1 pergunta que revela quando o problema é o lead ou o processo

Em algum momento da carreira, todo SDR chega a uma conclusão perigosa: “o problema é o lead.”

Em alguns casos, isso até pode ser verdade.

Mas, na maioria das operações, essa frase vira um atalho mental para evitar a pergunta certa.

Saber quando o problema é o lead ou o processo é um divisor claro entre SDR executor e SDR operador. Antes de culpar o lead, SDRs maduros aprendem a perguntar:

o que exatamente não funcionou aqui?

Porque culpar o lead é confortável.

Diagnosticar o processo exige leitura de jogo.

O conforto de dizer que o problema é o lead

Quando o resultado não vem, culpar o lead resolve três dores de uma vez:

  • tira o peso da decisão
  • preserva o ego
  • mantém a rotina intacta

O discurso costuma soar familiar:

  • “lead frio não responde”
  • “marketing manda qualquer coisa”
  • “ninguém quer comprar agora”

O problema é simples: quando todo lead é ruim, o problema quase nunca é o lead.

E é exatamente aí que a maturidade começa a ser testada.

Como SDRs maduros diferenciam lead ruim de processo frágil

SDRs experientes fazem uma separação clara entre duas situações que, para olhos imaturos, parecem iguais.

Quando o problema é o lead de verdade

Lead ruim existe. Ignorar isso é ingenuidade.
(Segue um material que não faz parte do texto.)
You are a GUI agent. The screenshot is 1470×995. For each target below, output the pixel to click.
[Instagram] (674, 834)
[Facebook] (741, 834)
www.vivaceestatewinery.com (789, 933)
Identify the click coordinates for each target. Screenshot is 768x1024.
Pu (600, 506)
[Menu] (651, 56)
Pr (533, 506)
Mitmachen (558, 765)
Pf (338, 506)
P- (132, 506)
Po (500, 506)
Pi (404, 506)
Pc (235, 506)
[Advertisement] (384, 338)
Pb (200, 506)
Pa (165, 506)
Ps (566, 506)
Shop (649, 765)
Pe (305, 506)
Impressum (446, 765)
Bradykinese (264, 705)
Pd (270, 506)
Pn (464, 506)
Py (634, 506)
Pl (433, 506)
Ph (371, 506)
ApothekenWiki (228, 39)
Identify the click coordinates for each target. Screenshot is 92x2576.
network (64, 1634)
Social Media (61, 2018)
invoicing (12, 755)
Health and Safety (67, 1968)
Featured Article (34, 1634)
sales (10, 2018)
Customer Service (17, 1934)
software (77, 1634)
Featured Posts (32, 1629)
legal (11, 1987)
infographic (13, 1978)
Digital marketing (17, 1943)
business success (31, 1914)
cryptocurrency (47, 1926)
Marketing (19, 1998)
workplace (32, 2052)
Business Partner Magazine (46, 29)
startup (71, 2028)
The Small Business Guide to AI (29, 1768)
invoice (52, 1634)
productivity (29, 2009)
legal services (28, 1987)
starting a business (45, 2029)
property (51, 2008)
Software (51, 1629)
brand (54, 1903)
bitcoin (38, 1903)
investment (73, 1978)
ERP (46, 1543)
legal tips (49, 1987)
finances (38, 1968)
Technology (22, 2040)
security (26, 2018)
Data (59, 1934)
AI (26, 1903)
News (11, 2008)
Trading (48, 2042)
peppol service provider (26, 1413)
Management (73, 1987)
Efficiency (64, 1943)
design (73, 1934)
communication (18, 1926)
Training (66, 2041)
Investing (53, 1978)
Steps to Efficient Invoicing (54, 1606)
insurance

Normalmente ele apresenta sinais claros:

  • não tem dor reconhecida
  • não tem prioridade
  • não tem poder ou influência
  • não vê valor em resolver agora

Aqui, insistir não é persistência.

É apego.

Quando o “lead ruim” é só processo frágil disfarçado

Muito mais comum do que lead ruim é processo mal definido, que se manifesta como:

  • abordagem igual para contextos diferentes
  • ausência de critério de qualificação
  • follow-up automático sem leitura
  • pipeline cheio de “talvez”

Sem critério, tudo parece culpa do lead.

Com critério, o problema começa a aparecer onde realmente está.

É nesse ponto que decisão em pré-vendas começa a separar SDR executor de SDR operador, porque diagnosticar causa faz parte do trabalho.

Quando o problema é o processo (e o SDR evita enxergar)

Processo ruim raramente explode de forma óbvia.

Não é que nada funcione.

É que nada funciona de forma previsível.

Os sinais são sutis, mas constantes:

  • alguns leads avançam “do nada”
  • outros travam sempre no mesmo ponto
  • o SDR repete ações sem saber por quê
  • não existe padrão claro de avanço

Nesse cenário, culpar o lead vira apenas uma forma de não mexer na estrutura.

Lead ruim também existe e negar isso é outro erro

Existe um erro oposto, igualmente perigoso: achar que todo problema é processo.

SDRs maduros sabem reconhecer quando o lead realmente não vale insistência:

  • ausência total de dor
  • prioridade inexistente
  • dependência excessiva de terceiros
  • contexto desalinhado com a solução

Aqui, insistir não melhora conversão.

Só consome tempo e polui pipeline.

Maturidade é saber parar sem culpa.

A pergunta que muda a leitura de tudo

Em vez de perguntar “esse lead é ruim?”, SDRs maduros passam a perguntar:

  • eu tinha critério claro para avançar?
  • houve sinal real de interesse ou só educação?
  • minha decisão foi consciente ou automática?
  • esse lead me ensinou algo sobre o processo?

Essa mudança de pergunta tira o SDR do papel de vítima e coloca ele no papel de operador da pré-venda.

Onde a maioria erra na leitura

O erro mais comum é confundir exceção com padrão.

  • Um lead ruim existe.
  • Um padrão de leads ruins indica falha estrutural.

Quando isso não é lido corretamente:

  • o pipeline enche
  • a taxa de avanço cai
  • a frustração aumenta
  • o esforço sobe

E o SDR volta para o ciclo errado: trabalhar mais para compensar decisão fraca.

Em operações maduras, esse é o momento de diagnóstico, porque, na prática, o problema raramente é só o lead.

Em resumo

  • Lead ruim existe
  • Processo frágil é mais comum
  • Sem critério, tudo parece culpa do lead
  • Maturidade começa quando o SDR diagnostica causa

O que isso significa na prática

Quando o SDR aprende a separar lead ruim de processo frágil:

  • o follow-up fica mais consciente
  • a rotina fica mais limpa
  • o pipeline fica mais previsível
  • o trabalho fica menos frustrante

Pré-vendas melhora quando a leitura de causa melhora.

Erro comum sobre esse tema

Achar que diagnosticar processo é responsabilidade de outra área.

Na prática, quem está na ponta vê primeiro onde a decisão falha.